现在的中国男人为啥大多不留长胡子了?
这问题看似简单,其实背后藏着一整个时代的变迁,你在地铁上环顾四周,早高峰的人群挤作一团,西装革履的白领、穿运动服的大学生、风尘仆仆的外卖小哥,几乎没有一个人留着长胡子
偶尔有个略带络腮的,也多是几天没刮的懒散胡茬,看上去完全不是精心修饰的“美髯”,你有没有想过,为什么?
假如你穿越回清末,街头巷尾,老爷们大多嘴下挂着一抹黑须,或细长或浓密,或飘逸或刚硬。
那时的胡须,是男子气概的象征,也是身份的名片,《孝经》中“身体发肤,受之父母”,意思是连一根胡须都不能随便剃。
在古人眼里,胡须不仅是身体的自然延伸,更承载着孝道、尊严、人格,秦代用剃须做刑罚,就是因为剃掉胡子等同于削掉尊严。
关羽的“大美髯”甚至成了忠义的象征,明清两代的大臣谈事时,常常不自觉地捋着胡须,神态自若,到了京剧舞台,髯口更是角色的灵魂标志,黑、白、花三色,各有讲究。
可这股风气到了二十世纪初戛然而止,辛亥革命后,西风东渐,上海滩开满新式理发店,玻璃镜前,年轻人学着洋人的样子,把胡须剃得干干净净。
1919年,流感席卷全球,卫生观念大变,那年春天,北平的街头,青年陈立群站在新开张的“文明理发厅”门口,犹豫着要不要把陪自己多年的胡须剃掉。
他推门进去,理发师熟练地为他刮净脸上每一丝胡茬,镜子里,一个陌生而年轻的自己。
1952年,爱国卫生运动席卷全国,那年春天,重庆南岸区的宣传栏上贴着大字报:“讲究卫生,人人剃须!”
记者采访时,许多工人说,剃了胡子,干活更利索,脸也干净了,军队和窗口行业率先将剃须写进规范。
你如果去查旧档案,可以看到当时“仪容整洁,精神焕发”成了干部的标准。
技术也帮了一把,上世纪八十年代,第一批电动剃须刀进了中国家庭,有年长者回忆,刚工作时用的是传统剃刀,见到电动剃须刀后,觉得像见了新世界。
每天早上,刷牙、洗脸、剃胡子,成了和吃早饭一样自然而然的流程,后来,剃须刀升级为三刀头旋转式,剃得更干净,省时省力。

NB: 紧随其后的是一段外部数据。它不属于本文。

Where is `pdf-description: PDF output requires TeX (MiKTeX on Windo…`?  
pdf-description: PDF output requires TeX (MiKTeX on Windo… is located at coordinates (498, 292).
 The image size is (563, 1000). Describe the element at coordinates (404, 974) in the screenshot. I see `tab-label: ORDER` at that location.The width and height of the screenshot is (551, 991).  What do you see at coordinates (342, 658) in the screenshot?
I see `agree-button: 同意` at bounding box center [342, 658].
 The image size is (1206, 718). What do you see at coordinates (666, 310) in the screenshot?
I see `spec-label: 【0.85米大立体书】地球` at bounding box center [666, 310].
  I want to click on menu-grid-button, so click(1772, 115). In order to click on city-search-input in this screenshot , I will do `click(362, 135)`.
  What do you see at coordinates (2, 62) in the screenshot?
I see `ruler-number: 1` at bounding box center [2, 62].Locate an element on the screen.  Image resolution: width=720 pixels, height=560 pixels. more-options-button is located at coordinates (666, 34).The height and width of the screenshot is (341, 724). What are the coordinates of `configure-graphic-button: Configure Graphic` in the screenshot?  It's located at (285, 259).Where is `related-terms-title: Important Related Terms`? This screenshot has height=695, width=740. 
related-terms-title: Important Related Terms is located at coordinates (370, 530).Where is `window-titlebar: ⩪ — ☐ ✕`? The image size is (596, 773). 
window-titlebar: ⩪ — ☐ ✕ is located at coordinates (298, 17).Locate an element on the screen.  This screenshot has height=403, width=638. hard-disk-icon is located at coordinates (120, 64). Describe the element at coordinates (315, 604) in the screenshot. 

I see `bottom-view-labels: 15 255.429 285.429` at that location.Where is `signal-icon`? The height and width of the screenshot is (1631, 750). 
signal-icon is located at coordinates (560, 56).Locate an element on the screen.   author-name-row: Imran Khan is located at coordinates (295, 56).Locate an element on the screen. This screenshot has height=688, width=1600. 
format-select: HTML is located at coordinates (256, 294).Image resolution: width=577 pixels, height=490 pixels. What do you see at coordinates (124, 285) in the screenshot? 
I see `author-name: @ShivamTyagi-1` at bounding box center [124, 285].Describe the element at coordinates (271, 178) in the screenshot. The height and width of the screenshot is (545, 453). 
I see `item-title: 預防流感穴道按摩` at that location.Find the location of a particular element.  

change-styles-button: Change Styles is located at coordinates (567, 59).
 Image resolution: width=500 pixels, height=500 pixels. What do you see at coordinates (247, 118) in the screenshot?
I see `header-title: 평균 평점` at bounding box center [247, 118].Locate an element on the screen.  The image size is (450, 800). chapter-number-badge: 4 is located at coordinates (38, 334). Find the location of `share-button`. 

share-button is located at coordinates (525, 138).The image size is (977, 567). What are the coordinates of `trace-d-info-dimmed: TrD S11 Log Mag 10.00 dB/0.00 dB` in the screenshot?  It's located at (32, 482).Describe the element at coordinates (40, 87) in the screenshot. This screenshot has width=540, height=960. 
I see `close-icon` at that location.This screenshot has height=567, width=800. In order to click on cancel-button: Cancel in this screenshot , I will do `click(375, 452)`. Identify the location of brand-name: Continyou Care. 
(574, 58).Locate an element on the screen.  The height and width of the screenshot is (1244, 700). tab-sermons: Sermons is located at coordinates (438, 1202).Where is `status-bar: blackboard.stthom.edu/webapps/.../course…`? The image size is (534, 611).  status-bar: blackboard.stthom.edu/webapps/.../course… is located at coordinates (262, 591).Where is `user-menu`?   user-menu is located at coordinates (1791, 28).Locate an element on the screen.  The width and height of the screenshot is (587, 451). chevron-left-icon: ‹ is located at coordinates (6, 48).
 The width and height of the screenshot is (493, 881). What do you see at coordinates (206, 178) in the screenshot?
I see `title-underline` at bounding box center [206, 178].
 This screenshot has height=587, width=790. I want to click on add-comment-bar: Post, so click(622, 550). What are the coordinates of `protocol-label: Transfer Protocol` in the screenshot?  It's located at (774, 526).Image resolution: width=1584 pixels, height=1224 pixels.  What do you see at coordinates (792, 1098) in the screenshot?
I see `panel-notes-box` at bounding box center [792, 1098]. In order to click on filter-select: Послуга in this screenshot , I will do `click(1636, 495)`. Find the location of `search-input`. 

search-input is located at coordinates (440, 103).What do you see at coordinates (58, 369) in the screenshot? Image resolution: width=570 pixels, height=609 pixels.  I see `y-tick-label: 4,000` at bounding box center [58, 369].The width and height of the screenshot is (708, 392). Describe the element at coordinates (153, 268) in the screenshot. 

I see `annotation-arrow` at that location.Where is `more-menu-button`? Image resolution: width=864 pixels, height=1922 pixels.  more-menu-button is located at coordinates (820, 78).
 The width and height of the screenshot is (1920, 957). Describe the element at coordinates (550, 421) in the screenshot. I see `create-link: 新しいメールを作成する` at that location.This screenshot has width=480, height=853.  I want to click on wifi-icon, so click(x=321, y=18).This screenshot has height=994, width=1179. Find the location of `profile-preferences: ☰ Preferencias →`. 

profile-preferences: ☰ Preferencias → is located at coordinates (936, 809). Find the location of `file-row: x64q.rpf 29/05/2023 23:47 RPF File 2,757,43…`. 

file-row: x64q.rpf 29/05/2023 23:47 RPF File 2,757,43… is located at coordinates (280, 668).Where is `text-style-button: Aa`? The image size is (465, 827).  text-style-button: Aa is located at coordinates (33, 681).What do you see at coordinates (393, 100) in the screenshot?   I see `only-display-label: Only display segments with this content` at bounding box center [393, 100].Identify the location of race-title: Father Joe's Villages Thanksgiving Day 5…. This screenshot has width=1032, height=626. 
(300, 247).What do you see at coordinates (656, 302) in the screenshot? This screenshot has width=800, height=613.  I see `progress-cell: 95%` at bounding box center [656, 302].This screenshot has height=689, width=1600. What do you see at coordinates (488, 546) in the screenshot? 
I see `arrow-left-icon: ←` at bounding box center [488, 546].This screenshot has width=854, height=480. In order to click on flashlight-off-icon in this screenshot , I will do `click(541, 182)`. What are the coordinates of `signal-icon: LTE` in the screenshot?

城市生活节奏越来越快,没人有心思去精心打理一把飘逸的“美髯”了,但现实远比这些“道理”复杂。
你如果去三里屯、去深圳CBD的星巴克,看到的更多是精致的短发、干净的下巴。
年轻人追求的是利落、清爽、可塑性强的形象,一个互联网公司的产品经理告诉直新闻记者:“客户见面,胡子会让人觉得不修边幅,还是刮掉放心。”
而在医院、餐厅、银行,剃须甚至成为职业规范,你试想一下,地铁拥挤、办公室空调、每日三顿外卖——这些现代生活的场景,根本容不下长须飘飘的“美髯公”。
有趣的是,胡须在某些小众圈层又成了个性标签,比如独立乐队、艺术家、摄影师,他们用胡须表达特立独行。
但这些群体毕竟只是极少数,上海某高校的艺术系主任,特意留着一撮山羊胡,以示与众不同。
但走在校园里,还是光脸的男生占绝大多数,因为现实太忙,剃须太方便,长胡子成了需要花心思去“经营”的奢侈品。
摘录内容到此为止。